Oneok’s closing statement claimed that testimony from its land men, Buz Bohmeyer and Rob Adams, about extensive back and forth negotiations had gone “completely undisputed,” claiming that the evidence proves the company offered far in excess of market value and worked diligently to accommodate the landowners whenever possible. The landowners, said Oneok, were offered $7500 per acre, five times the market value, and the company claimed it is still willing to continue negotiations.

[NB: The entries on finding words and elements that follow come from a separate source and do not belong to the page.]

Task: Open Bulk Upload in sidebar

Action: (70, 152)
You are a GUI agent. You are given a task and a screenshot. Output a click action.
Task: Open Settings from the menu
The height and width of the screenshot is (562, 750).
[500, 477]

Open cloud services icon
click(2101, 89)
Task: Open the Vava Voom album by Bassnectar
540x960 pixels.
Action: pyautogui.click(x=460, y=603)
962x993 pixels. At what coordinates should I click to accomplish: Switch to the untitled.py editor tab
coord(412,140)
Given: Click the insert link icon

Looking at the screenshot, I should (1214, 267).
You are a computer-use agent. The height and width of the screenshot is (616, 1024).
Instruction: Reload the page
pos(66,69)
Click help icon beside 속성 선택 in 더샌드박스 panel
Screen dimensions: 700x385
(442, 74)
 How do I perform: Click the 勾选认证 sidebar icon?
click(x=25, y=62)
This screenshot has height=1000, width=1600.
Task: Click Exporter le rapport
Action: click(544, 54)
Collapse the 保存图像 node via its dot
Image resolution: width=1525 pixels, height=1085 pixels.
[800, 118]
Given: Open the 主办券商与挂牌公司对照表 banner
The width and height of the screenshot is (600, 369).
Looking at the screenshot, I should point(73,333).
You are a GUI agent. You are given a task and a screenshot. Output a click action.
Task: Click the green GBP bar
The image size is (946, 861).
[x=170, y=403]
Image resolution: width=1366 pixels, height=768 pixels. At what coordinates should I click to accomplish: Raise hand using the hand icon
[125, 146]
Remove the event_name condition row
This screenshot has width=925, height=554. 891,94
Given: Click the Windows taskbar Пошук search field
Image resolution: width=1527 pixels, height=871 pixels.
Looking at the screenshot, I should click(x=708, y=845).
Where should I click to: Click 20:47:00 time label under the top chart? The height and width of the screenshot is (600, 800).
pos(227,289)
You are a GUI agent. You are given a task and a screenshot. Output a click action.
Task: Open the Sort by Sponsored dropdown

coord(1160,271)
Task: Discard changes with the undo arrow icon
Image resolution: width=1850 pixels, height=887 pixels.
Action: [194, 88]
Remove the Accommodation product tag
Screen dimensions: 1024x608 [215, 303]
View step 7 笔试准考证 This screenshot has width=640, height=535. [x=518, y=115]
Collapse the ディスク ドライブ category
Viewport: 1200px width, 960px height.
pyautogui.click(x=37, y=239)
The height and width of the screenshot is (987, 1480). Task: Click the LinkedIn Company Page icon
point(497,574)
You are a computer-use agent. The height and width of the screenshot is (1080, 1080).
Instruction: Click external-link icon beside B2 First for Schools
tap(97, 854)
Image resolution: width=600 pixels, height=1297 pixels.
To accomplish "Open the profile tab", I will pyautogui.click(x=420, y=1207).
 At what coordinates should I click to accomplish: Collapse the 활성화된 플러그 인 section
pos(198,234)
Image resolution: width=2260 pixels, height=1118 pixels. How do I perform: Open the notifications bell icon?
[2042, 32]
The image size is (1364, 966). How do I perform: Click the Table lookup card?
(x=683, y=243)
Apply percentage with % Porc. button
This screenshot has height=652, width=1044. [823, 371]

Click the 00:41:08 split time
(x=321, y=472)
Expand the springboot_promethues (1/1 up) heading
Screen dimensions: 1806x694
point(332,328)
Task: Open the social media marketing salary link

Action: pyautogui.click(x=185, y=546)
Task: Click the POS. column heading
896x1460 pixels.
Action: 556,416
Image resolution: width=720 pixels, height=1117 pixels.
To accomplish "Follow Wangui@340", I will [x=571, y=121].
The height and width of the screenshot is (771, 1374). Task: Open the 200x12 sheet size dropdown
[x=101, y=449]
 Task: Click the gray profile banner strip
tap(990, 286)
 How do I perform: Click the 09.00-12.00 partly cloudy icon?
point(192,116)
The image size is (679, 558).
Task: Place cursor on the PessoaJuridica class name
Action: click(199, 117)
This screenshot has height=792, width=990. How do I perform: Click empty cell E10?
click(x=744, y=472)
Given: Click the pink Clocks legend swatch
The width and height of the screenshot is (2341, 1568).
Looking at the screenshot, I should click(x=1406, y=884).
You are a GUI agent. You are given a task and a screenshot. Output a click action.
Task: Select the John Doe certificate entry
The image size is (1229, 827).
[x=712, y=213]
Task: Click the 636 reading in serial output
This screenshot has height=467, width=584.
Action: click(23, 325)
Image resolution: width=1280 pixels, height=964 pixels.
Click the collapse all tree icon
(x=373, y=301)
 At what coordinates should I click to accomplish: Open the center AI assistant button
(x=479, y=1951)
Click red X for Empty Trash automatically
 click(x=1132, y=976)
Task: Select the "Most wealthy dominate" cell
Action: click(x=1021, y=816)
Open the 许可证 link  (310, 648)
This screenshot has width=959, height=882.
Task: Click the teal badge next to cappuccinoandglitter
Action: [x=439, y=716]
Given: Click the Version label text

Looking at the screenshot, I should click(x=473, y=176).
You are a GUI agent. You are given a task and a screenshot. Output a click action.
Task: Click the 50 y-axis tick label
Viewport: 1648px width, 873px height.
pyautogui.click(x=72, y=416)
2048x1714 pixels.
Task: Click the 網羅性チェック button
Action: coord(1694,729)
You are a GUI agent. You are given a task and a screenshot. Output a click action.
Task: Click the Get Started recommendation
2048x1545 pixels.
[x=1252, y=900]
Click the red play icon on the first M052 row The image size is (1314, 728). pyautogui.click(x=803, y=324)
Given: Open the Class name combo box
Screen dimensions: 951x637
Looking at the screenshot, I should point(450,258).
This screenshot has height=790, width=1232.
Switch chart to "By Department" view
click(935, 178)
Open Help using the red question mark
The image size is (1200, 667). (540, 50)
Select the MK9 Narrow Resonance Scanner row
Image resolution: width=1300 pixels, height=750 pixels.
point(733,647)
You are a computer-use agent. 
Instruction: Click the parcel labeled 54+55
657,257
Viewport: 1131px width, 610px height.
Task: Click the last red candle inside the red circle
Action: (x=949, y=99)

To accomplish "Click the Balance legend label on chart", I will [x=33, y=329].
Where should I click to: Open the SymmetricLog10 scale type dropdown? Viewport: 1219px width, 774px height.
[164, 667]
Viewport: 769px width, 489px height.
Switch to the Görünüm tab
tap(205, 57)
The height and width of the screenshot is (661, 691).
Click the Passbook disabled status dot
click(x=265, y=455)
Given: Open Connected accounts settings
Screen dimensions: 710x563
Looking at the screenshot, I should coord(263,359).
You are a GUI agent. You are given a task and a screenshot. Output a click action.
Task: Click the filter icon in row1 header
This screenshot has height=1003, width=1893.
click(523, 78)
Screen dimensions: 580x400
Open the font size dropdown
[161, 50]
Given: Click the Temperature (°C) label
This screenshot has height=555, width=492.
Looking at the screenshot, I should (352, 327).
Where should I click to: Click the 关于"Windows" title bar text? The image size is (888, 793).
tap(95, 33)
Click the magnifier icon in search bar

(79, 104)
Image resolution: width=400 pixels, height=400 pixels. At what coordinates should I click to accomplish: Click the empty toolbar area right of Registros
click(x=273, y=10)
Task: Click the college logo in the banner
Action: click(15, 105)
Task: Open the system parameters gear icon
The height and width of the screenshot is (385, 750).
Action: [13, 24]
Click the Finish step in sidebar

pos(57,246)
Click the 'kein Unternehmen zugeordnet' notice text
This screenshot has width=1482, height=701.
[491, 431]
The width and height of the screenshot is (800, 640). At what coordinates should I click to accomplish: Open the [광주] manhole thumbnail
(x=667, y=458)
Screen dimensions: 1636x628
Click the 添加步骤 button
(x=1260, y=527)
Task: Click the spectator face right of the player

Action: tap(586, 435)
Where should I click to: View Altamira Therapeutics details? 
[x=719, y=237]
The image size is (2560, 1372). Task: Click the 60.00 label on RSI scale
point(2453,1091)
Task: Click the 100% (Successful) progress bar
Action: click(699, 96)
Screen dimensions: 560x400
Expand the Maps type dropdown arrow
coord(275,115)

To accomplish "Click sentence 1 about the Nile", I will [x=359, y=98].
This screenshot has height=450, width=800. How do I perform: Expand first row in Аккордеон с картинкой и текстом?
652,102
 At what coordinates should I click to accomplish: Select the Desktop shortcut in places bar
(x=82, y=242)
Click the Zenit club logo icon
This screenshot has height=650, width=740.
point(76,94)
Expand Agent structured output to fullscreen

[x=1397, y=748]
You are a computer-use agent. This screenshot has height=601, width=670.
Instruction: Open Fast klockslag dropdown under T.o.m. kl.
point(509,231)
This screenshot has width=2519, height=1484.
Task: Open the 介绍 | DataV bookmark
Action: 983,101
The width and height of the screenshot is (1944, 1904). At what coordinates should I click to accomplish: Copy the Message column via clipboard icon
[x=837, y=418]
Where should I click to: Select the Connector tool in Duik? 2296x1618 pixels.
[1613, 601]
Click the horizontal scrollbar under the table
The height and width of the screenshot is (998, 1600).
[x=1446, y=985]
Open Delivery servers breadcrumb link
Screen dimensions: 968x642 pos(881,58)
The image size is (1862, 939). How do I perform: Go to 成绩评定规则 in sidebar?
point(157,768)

The defendants, on the other hand, claimed not to have had opportunity to refute these claims but pointed out two problems with the negotiations that show the bargaining did not meet the required statutes. Their closing statement claimed that the offer process was restarted in January of this year, followed by “strong-arm tactics” to close the deal during the same month – the offer was not left on the table for 65 days as required by the statute.
The landowners’ closing statement also claimed that there was no discussion of the reclamation process to be undertaken on disturbed property. “To call the two-sentence paragraph contained in [the letters] is laughable,” they said.
In conclusion, the landowners’ statement claimed that Oneok “could not prove that it was entitled to exercise eminent domain in this case” and asked that the fact the company has already begun construction of its pipeline in other parts of Wyoming not be considered as a factor in the court’s decision.
“The Plaintiff undertook such operations at its own risk, without any court determination regarding the eminent domain, and such operations should not prejudice the outcome.”
Oneok’s statement concluded, on the other hand, by claiming that, “This case was never about geology and groundwater. Rather, it is, and always has been, about Oneok’s right to obtain [access to] a property necessary for its project; a project that is indisputably in the public’s interest.”
“As this Court is well aware, this matter has been pending for far too long. The Defendants have delayed this project for many months in a protracted effort to create issues where none exist. Oneok…should not be subjected to further delay.”
A court decision is expected imminently. In the meantime Oneok official note that construction activities are continuing in authorized areas of Crook County and other parts of eastern Montana, Wyoming and northern Colorado while they await the judge’s order.